**The task**. Convert the material from the line holding "Screen dimensions: 1372x880" through the line holding "Action: [x=640, y=152]", inclusive, into a JSON list of strings with one string per line and no blank lines. Omit the pictures.

+++

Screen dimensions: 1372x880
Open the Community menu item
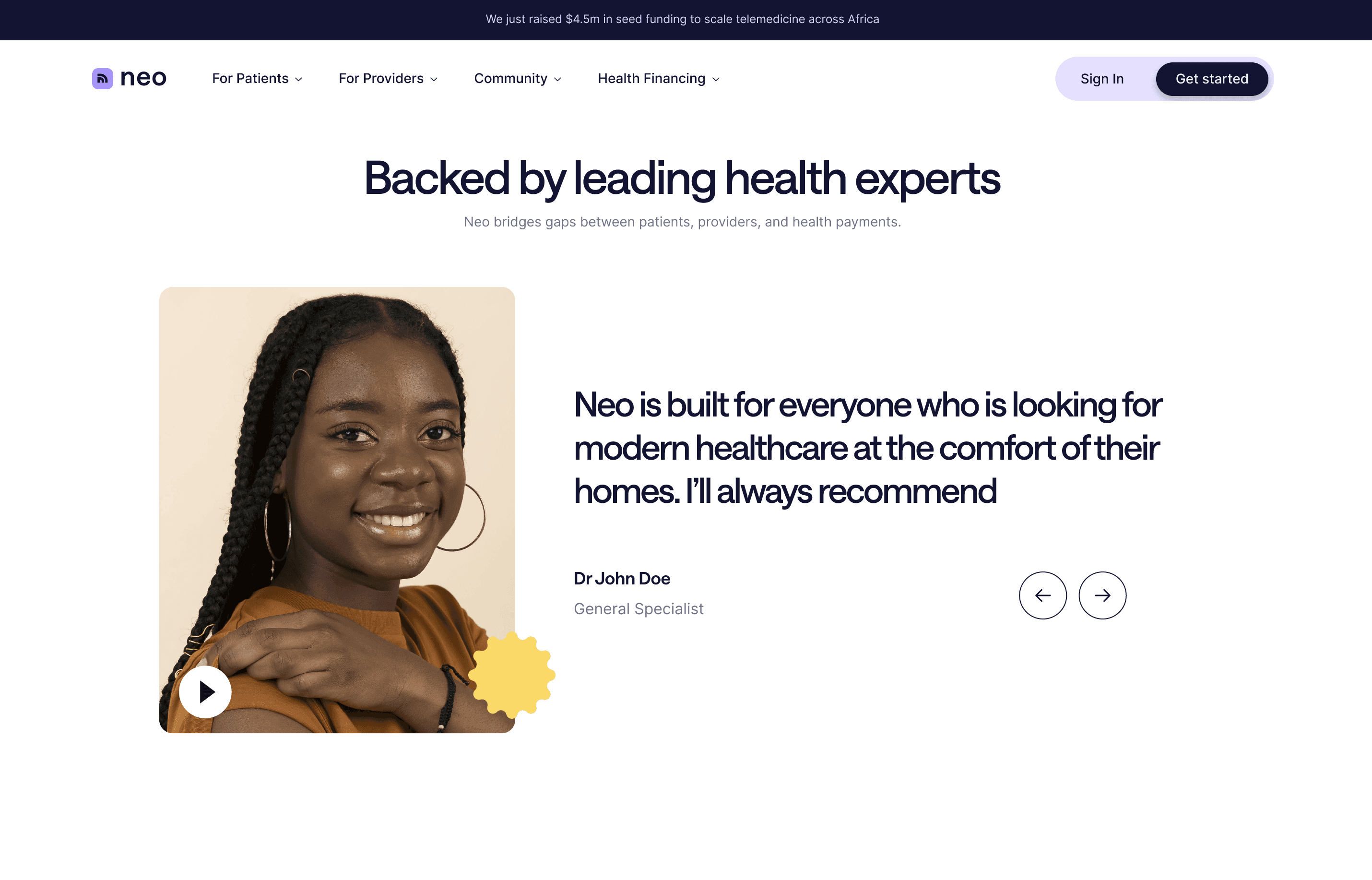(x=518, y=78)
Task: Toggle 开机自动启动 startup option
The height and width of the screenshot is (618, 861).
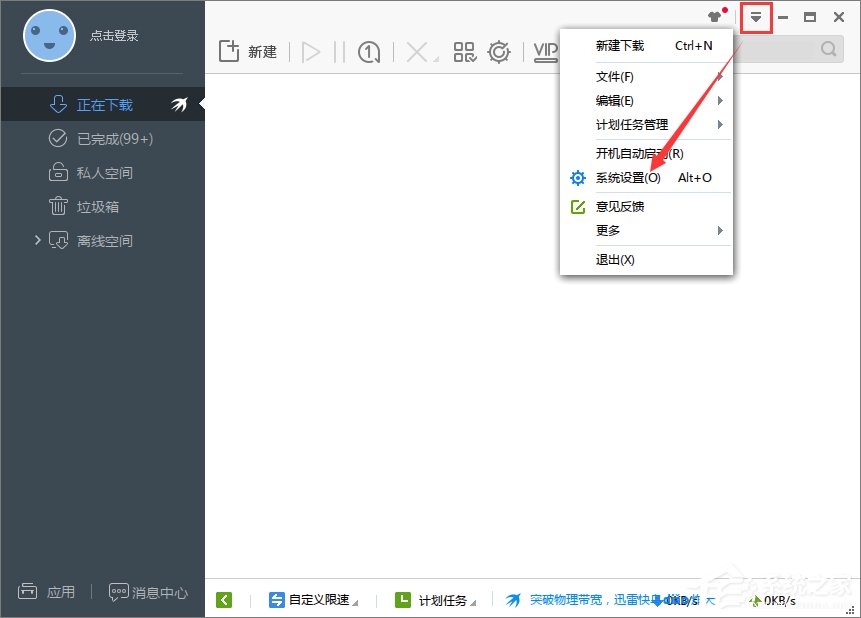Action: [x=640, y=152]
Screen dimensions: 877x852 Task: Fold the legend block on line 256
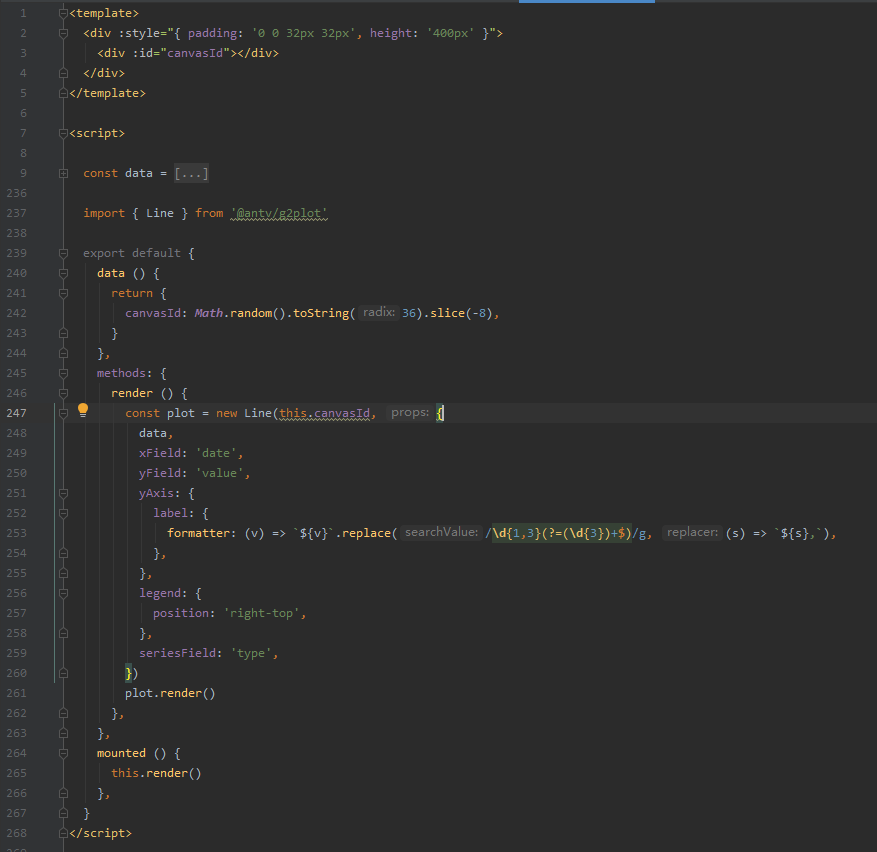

+++

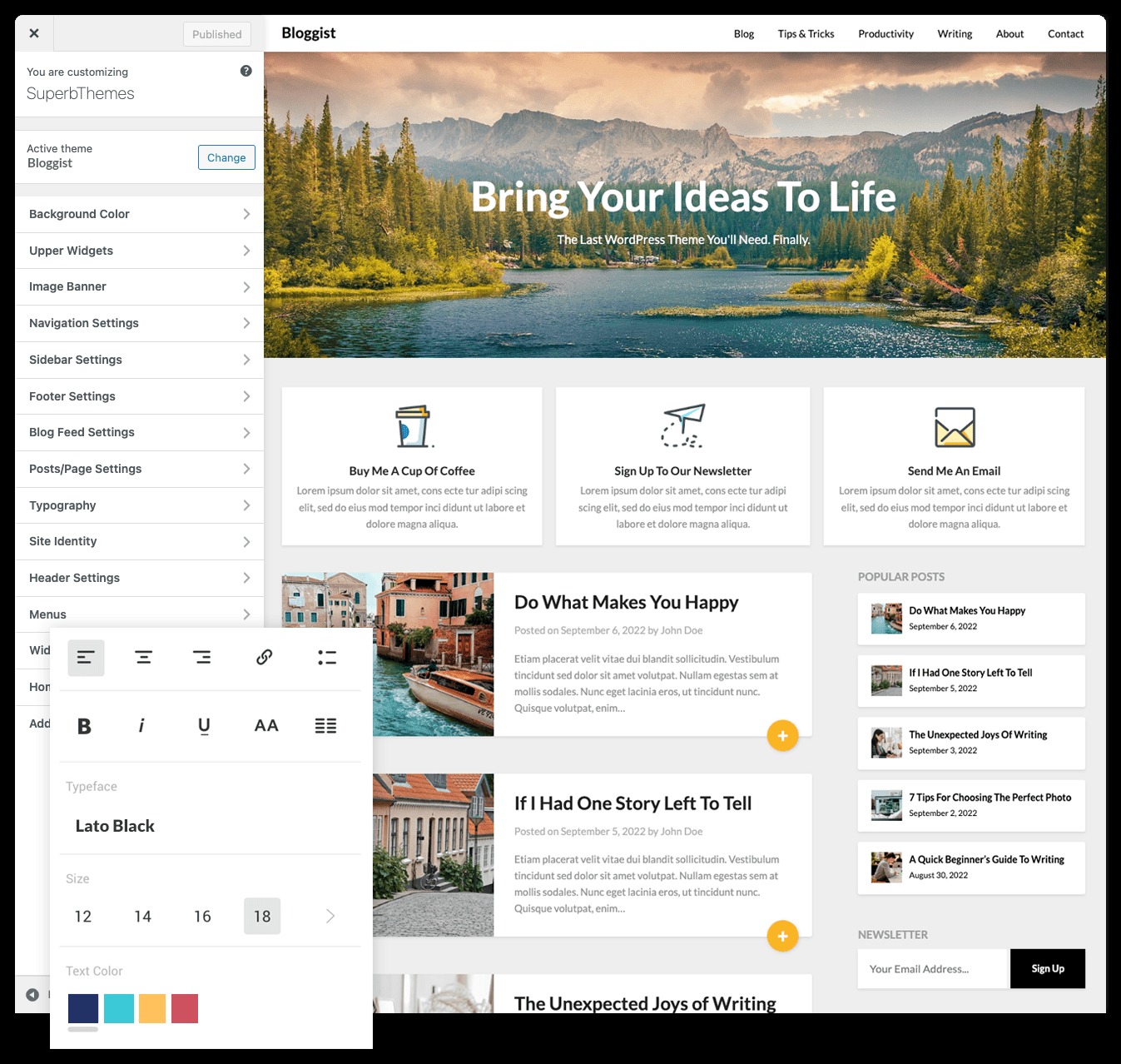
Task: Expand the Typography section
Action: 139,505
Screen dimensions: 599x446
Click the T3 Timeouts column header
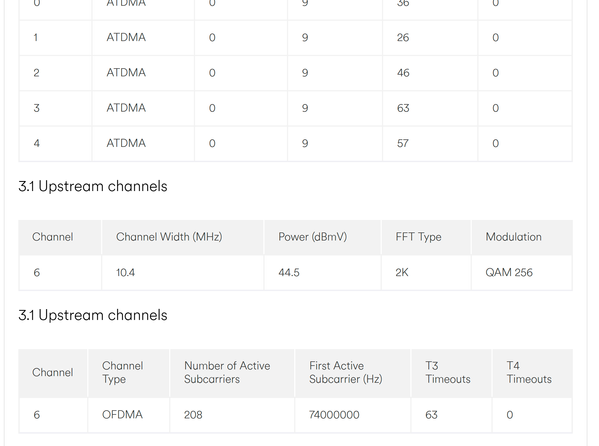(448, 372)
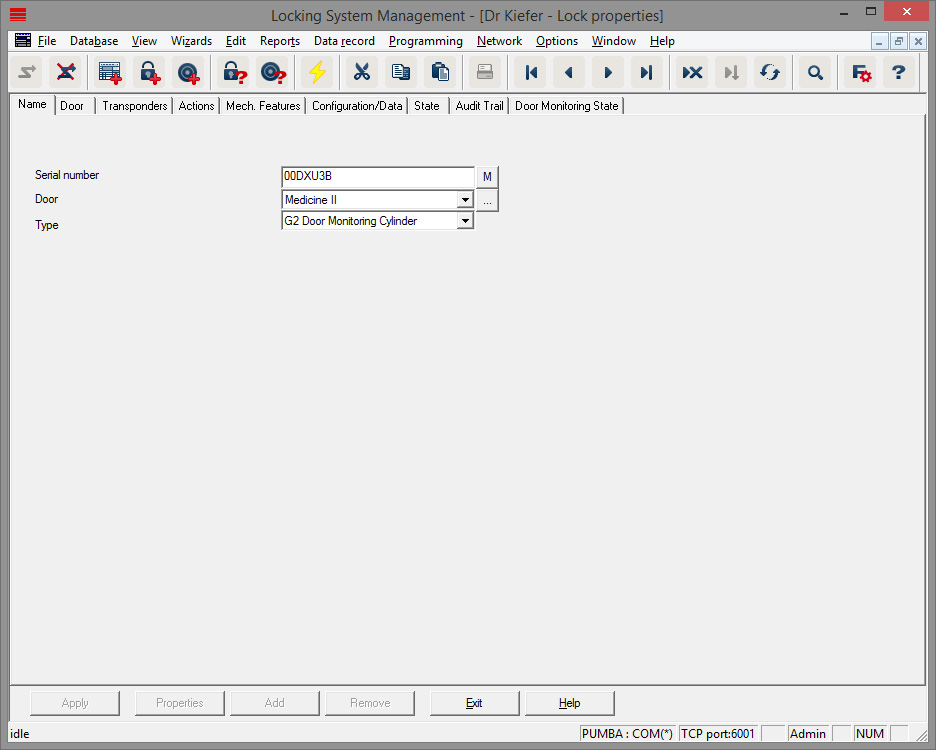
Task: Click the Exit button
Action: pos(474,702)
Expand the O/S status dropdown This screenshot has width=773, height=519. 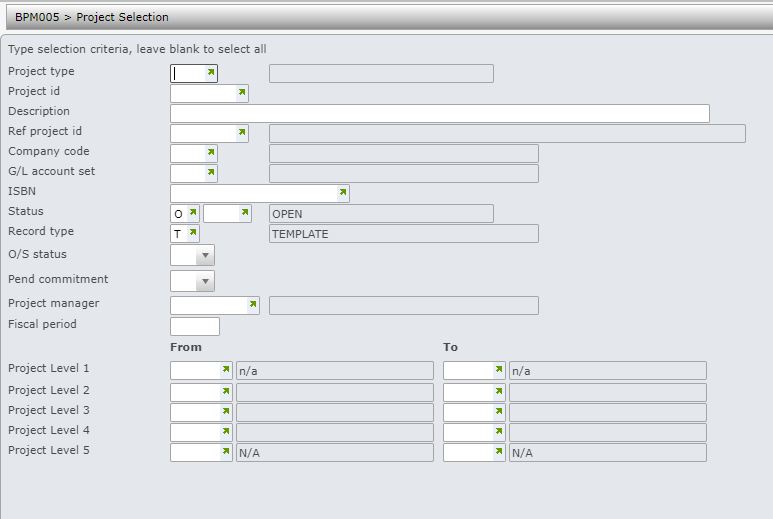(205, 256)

+++

**Task response**.
[
  "Screen dimensions: 1372x880",
  "Open the Community menu item",
  "(x=518, y=78)",
  "Task: Toggle 开机自动启动 startup option",
  "The height and width of the screenshot is (618, 861).",
  "Action: [x=640, y=152]"
]